[INFORMATION GIVEN — start]
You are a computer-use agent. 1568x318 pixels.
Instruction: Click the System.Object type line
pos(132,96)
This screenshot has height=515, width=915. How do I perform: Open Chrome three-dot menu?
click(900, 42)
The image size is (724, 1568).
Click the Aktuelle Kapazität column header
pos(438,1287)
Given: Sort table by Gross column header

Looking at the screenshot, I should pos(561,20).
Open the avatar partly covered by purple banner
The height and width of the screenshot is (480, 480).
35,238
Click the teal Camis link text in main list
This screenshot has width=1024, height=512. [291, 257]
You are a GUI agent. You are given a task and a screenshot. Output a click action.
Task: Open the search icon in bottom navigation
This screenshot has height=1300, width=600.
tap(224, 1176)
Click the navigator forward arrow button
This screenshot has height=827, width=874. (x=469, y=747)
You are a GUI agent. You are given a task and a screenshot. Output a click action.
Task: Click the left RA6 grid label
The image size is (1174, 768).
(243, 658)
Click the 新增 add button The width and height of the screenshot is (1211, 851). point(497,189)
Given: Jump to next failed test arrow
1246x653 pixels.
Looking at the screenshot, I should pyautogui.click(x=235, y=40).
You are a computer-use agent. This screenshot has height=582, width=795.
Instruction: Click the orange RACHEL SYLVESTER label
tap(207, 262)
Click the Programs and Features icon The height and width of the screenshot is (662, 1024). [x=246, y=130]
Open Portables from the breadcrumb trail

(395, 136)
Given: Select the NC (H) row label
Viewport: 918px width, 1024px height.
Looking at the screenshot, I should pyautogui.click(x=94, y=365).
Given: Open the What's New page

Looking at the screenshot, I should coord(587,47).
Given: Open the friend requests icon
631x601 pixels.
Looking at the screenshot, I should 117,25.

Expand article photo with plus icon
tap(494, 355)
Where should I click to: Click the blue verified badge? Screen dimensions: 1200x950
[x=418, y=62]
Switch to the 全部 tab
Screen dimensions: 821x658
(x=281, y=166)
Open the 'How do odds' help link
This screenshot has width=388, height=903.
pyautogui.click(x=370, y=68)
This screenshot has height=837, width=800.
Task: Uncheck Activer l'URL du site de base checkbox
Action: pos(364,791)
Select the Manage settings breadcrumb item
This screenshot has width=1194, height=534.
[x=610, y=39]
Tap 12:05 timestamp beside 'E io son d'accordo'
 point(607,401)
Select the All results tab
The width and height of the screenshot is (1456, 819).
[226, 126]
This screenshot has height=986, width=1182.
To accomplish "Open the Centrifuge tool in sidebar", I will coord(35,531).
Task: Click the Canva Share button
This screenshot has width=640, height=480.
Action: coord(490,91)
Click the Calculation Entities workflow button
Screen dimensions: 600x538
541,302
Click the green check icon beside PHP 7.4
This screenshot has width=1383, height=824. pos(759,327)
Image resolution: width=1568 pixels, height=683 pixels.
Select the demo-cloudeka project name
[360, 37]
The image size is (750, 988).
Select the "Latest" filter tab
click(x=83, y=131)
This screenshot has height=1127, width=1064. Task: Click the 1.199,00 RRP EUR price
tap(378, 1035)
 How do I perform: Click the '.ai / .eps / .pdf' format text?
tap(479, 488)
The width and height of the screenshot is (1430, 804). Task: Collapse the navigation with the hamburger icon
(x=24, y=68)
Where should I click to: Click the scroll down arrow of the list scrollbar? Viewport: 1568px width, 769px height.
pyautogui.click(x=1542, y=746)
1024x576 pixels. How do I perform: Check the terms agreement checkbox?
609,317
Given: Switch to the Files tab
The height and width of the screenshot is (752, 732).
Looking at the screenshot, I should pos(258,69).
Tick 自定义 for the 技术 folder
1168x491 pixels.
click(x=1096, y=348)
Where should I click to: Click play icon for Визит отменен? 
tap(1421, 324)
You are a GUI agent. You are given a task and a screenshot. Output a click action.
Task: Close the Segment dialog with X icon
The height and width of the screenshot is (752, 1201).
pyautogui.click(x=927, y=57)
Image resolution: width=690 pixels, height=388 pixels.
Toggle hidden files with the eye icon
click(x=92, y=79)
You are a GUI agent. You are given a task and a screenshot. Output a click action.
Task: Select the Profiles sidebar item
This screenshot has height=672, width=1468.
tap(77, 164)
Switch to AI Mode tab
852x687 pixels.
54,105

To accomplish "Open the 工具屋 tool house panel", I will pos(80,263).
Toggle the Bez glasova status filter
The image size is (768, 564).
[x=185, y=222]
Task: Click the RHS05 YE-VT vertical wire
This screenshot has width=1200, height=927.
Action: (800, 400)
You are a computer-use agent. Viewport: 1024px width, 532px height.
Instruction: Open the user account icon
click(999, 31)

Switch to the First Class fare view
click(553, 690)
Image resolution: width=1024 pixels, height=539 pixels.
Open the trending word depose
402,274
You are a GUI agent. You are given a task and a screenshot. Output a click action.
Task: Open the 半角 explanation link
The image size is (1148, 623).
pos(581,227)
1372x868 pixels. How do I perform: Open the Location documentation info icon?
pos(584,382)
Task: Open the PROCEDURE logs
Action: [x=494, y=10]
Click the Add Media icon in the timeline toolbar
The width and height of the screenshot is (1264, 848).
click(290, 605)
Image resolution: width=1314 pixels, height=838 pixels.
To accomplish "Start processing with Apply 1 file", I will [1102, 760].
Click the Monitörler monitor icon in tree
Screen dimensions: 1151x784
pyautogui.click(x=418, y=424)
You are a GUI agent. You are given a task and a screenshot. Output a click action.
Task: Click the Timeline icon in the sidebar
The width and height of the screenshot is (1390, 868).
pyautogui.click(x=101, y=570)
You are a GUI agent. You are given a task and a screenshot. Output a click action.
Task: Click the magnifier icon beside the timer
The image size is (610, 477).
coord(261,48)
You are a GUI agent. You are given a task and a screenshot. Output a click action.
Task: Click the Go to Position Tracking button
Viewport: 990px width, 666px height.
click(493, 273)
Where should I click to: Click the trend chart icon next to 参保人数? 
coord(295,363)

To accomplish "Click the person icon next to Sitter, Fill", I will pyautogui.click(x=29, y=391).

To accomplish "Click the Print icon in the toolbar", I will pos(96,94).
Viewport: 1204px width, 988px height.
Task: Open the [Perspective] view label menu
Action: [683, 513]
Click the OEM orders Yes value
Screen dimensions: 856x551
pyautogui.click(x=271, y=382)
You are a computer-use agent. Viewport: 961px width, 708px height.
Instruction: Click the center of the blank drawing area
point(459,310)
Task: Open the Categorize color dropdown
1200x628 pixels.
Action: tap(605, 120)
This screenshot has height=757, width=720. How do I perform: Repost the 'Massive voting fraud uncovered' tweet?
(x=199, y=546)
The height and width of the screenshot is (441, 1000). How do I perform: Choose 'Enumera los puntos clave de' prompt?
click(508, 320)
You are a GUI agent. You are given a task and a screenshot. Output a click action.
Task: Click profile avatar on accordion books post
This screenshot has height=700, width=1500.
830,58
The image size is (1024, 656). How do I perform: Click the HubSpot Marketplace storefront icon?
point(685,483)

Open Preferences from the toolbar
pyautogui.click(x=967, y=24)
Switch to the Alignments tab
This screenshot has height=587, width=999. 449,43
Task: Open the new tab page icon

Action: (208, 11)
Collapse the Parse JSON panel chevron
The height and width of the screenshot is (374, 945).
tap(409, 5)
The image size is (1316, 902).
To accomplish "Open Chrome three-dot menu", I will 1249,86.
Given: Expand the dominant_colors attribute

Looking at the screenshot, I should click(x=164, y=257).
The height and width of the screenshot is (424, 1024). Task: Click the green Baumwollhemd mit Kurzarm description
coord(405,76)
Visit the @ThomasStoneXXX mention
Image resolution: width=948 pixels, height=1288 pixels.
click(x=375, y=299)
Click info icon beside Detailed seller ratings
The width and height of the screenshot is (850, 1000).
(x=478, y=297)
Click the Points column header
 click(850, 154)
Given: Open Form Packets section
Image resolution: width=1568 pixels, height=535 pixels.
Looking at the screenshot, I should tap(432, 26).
[INFORMATION GIVEN — finish]
[AIM OF THE EXERCISE]
Give nothing except how many lines of the records include "sidebar".

[WRITTEN REPLY]
3